**** Input data

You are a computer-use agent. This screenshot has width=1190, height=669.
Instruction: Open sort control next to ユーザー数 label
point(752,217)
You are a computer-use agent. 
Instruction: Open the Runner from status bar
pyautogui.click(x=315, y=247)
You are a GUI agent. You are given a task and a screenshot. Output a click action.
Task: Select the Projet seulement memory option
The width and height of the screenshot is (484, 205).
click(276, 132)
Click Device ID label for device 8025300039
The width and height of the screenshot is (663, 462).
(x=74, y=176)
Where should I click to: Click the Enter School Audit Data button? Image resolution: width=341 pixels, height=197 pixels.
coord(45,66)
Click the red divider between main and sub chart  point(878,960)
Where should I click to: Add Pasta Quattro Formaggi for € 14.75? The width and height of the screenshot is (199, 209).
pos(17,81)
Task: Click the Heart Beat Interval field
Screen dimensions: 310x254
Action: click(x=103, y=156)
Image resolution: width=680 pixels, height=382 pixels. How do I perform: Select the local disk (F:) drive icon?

********

What the exercise asks:
The full set of records above is to be printed again verbatim.

Response:
You are a computer-use agent. This screenshot has width=1190, height=669.
Instruction: Open sort control next to ユーザー数 label
point(752,217)
You are a computer-use agent. 
Instruction: Open the Runner from status bar
pyautogui.click(x=315, y=247)
You are a GUI agent. You are given a task and a screenshot. Output a click action.
Task: Select the Projet seulement memory option
The width and height of the screenshot is (484, 205).
click(276, 132)
Click Device ID label for device 8025300039
The width and height of the screenshot is (663, 462).
(x=74, y=176)
Where should I click to: Click the Enter School Audit Data button? Image resolution: width=341 pixels, height=197 pixels.
coord(45,66)
Click the red divider between main and sub chart  point(878,960)
Where should I click to: Add Pasta Quattro Formaggi for € 14.75? The width and height of the screenshot is (199, 209).
pos(17,81)
Task: Click the Heart Beat Interval field
Screen dimensions: 310x254
Action: click(x=103, y=156)
Image resolution: width=680 pixels, height=382 pixels. How do I perform: Select the local disk (F:) drive icon?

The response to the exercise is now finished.